Mais, dira-t-on, cette fureur de tout réglementer est une maladie gallicane. Le défaut d’initiative individuelle en est la conséquence. Nous voulons y porter remède et imiter cette race anglo-saxonne, où l’État a des pouvoirs restreints, mais où l’activité des particuliers, même pour les objets d’intérêt général, accomplit des merveilles. — Il faut voir avec quelle verve et quelle connaissance des faits Dupont-White répond à l’objection ; il écrit à ce sujet un chapitre, le quatrième de son livre, où s’accumulent les documens, les citations, les énumérations de lois et de décrets.
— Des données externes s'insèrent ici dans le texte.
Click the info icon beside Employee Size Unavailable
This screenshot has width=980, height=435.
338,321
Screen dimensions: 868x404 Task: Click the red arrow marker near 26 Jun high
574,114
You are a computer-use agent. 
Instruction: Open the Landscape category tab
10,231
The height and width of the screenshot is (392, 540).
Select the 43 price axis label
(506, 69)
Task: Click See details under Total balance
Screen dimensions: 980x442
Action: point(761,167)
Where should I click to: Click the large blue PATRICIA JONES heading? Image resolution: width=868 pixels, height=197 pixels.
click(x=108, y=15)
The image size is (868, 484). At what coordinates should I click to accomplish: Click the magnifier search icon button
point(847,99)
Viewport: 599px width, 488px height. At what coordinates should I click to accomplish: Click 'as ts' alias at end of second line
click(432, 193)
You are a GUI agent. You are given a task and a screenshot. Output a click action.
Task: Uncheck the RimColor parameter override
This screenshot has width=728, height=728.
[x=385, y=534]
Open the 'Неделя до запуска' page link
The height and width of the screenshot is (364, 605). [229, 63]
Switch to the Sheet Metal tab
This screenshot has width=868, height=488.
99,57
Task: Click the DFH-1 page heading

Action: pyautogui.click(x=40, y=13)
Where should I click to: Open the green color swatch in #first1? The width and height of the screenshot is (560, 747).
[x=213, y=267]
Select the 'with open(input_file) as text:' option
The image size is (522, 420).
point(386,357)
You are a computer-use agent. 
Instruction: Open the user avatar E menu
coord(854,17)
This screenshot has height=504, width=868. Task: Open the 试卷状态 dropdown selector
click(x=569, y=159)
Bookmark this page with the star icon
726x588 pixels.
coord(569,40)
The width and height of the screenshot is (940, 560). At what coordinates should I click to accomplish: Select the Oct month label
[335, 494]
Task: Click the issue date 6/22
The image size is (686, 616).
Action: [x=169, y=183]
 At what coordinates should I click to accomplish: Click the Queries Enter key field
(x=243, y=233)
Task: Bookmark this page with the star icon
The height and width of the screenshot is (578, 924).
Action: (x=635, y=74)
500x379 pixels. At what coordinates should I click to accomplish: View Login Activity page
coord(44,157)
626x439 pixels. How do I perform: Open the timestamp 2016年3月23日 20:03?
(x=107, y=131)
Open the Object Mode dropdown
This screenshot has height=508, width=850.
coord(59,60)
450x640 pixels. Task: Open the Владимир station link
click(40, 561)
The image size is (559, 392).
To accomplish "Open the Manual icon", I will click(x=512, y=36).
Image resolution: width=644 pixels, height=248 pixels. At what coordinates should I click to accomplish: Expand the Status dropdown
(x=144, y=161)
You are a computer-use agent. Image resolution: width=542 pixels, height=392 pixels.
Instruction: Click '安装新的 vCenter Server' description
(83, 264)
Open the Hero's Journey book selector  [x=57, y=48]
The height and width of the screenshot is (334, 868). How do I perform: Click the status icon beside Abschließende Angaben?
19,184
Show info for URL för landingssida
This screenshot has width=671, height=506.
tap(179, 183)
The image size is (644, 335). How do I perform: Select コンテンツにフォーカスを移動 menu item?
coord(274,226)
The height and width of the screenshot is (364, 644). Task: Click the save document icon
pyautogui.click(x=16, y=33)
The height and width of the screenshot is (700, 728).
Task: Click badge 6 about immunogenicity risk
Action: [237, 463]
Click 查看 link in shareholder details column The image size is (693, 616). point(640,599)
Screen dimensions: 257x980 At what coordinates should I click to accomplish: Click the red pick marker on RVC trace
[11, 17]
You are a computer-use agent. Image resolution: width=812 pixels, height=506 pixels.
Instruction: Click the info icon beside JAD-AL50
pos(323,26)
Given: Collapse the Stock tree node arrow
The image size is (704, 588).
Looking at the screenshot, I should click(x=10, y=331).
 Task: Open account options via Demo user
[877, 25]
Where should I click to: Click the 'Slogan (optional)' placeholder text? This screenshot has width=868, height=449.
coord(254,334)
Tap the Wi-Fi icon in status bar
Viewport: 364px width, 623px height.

En Angleterre, il est vrai, le moyen âge et son régime individualiste s’est perpétué ; l’œuvre du progrès s’est faite par les castes ; mais ce n’était qu’un retard momentané. Pour faire face aux nécessités créées par la civilisation moderne, les lois se multiplient, les attributions du pouvoir central sont augmentées bien plus rapidement qu’en France, car il faut rattraper le temps perdu. On y fait du règlement, de la centralisation, de la tutelle avec fureur, et avec des bills d’une véhémence parfois féroce. L’auteur cite, avec leur date, tous les actes qui ont pour but de brider et d’organiser l’activité individuelle. Et afin qu’on ne l’accuse pas d’obéir à un esprit de système, il invoque les témoignages de deux autorités incontestées : « Notre confiance dans l’intérêt privé a baissé, dit le principal organe de l’école individualiste, l’Economist. Devons-nous imiter nos voisins du continent et nous confier à l’État plus que nous ne l’avons fait ? C’est une sérieuse question que la théorie résout négativement et la pratique affirmativement. L’expérience nous dit bien ce que l’on risque à placer sous le contrôle des lois l’industrie créatrice de la richesse ; mais le public demande impérieusement et incessamment l’intervention de la législature. » Et Vivien dit dans ses Études administratives : « L’Angleterre elle-même, à mesure que ses pouvoirs locaux échappent davantage aux mains de l’aristocratie, sent la nécessité de se rapprocher du système de centralisation. »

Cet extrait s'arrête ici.